Retype the stretch of the listing from the line containing "Open the 投放图片类型" through the line containing "Open the comment", exactly as it appears.

### Exercise materials:
# # # # #

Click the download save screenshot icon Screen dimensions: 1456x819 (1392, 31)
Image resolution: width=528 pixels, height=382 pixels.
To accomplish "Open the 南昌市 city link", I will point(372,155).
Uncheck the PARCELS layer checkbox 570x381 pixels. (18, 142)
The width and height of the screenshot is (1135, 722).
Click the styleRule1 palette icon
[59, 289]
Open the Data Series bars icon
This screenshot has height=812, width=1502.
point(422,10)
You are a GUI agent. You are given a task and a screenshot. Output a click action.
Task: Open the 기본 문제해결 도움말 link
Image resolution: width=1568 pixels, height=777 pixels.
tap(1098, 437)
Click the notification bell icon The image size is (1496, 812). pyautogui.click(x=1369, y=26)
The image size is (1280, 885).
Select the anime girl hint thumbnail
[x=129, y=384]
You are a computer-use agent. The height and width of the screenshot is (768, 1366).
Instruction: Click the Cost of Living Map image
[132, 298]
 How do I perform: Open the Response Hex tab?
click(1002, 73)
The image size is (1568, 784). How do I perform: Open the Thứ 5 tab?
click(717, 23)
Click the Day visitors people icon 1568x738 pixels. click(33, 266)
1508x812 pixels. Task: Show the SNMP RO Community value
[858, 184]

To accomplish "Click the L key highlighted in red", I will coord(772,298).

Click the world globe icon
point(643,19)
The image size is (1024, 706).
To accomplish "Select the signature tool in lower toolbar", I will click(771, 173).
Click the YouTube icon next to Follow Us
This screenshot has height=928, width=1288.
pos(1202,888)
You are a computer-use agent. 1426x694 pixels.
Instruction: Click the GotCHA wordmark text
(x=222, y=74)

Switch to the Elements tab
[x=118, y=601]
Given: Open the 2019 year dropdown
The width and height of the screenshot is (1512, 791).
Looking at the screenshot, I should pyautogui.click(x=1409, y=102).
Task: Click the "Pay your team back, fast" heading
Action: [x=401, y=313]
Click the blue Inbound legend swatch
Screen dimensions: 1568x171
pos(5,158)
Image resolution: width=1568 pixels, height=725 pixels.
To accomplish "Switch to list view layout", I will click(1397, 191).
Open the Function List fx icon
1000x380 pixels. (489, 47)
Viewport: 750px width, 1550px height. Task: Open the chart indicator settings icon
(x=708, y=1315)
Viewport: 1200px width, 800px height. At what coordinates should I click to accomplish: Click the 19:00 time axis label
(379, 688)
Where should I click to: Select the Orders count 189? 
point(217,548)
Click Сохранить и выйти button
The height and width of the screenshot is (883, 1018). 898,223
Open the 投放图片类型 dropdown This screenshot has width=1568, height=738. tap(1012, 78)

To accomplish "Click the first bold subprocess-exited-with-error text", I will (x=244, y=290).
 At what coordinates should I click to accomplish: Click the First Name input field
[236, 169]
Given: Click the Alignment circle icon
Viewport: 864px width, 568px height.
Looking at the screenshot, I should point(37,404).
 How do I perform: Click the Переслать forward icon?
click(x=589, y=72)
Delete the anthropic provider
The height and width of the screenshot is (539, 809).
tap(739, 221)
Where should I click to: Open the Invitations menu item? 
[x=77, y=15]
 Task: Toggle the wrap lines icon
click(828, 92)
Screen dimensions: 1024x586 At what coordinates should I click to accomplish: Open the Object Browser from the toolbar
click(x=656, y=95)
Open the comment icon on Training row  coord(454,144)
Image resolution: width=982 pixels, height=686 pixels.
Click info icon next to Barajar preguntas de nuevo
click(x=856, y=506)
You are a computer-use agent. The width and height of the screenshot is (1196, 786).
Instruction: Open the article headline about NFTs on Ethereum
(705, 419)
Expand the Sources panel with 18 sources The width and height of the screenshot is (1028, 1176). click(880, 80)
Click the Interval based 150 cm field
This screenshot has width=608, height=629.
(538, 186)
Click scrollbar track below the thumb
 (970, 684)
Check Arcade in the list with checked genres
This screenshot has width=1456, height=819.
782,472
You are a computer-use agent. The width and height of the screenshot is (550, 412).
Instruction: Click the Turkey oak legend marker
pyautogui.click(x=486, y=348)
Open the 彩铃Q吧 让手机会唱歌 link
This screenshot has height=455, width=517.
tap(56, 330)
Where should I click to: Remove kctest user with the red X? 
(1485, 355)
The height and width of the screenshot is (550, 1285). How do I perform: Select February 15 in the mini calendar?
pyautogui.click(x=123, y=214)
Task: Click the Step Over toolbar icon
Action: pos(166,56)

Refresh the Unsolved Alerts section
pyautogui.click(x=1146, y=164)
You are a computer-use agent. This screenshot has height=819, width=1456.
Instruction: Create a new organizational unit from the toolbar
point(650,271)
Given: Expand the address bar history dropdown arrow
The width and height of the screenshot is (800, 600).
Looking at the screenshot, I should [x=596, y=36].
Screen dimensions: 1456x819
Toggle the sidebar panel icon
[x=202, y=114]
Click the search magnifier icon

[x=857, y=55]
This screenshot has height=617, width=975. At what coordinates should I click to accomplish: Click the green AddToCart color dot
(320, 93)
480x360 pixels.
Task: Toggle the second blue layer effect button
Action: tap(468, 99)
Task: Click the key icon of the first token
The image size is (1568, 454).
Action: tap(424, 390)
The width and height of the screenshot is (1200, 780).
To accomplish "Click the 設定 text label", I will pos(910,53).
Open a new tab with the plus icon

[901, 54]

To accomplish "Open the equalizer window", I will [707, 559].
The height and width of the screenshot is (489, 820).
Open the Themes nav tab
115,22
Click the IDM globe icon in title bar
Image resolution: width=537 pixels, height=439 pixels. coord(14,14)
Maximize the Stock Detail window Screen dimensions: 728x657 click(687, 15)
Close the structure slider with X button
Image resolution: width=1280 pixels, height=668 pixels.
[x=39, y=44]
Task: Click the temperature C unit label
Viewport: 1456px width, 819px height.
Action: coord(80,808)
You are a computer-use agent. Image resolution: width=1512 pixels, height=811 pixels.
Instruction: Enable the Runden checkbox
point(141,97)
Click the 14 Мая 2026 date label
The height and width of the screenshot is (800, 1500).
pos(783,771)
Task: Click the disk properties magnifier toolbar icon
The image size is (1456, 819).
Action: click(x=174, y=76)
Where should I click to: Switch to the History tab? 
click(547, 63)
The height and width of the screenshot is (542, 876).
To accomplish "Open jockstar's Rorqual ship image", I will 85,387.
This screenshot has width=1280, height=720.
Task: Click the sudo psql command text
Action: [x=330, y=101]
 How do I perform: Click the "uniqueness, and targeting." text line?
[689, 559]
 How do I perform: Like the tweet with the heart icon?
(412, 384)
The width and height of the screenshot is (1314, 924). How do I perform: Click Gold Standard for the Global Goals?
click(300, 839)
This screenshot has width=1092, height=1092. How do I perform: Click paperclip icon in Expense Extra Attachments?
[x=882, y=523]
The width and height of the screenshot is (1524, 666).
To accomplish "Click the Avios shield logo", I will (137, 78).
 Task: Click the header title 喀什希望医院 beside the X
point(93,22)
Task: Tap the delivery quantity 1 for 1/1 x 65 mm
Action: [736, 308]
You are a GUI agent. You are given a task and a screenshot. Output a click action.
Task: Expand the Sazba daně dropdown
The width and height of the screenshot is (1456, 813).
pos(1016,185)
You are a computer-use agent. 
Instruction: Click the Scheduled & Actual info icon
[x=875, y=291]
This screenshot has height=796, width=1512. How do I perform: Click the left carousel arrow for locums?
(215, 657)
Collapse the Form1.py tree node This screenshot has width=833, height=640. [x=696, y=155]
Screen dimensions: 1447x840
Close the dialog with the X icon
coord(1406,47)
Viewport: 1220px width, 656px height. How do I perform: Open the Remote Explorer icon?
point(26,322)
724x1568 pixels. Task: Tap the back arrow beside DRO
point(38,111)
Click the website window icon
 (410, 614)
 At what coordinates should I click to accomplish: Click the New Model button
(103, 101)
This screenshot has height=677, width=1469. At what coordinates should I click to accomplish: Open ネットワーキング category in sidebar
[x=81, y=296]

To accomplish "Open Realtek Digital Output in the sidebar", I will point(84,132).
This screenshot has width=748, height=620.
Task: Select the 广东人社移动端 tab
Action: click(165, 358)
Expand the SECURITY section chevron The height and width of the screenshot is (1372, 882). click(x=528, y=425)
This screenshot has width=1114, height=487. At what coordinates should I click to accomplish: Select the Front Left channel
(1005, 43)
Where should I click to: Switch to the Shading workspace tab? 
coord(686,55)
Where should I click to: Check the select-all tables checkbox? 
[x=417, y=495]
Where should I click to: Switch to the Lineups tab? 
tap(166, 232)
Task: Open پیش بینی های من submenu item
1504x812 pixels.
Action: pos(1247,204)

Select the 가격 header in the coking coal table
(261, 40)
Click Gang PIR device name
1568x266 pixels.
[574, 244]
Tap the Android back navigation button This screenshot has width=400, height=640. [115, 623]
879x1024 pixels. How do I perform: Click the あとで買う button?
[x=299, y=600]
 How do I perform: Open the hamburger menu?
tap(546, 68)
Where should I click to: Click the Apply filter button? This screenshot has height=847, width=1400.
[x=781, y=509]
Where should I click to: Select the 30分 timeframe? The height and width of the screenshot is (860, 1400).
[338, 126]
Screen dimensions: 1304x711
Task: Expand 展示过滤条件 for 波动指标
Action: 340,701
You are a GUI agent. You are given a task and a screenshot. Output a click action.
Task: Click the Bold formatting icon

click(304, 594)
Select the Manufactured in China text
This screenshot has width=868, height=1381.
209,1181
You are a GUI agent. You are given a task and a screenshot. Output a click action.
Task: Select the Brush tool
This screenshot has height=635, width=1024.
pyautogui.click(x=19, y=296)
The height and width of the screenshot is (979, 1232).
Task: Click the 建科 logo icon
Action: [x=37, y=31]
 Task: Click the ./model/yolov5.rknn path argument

# # # # #

### Correct result:
Open the 投放图片类型 dropdown This screenshot has width=1568, height=738. tap(1012, 78)

To accomplish "Click the first bold subprocess-exited-with-error text", I will (x=244, y=290).
 At what coordinates should I click to accomplish: Click the First Name input field
[236, 169]
Given: Click the Alignment circle icon
Viewport: 864px width, 568px height.
Looking at the screenshot, I should point(37,404).
 How do I perform: Click the Переслать forward icon?
click(x=589, y=72)
Delete the anthropic provider
The height and width of the screenshot is (539, 809).
tap(739, 221)
Where should I click to: Open the Invitations menu item? 
[x=77, y=15]
 Task: Toggle the wrap lines icon
click(828, 92)
Screen dimensions: 1024x586 At what coordinates should I click to accomplish: Open the Object Browser from the toolbar
click(x=656, y=95)
Open the comment icon on Training row  coord(454,144)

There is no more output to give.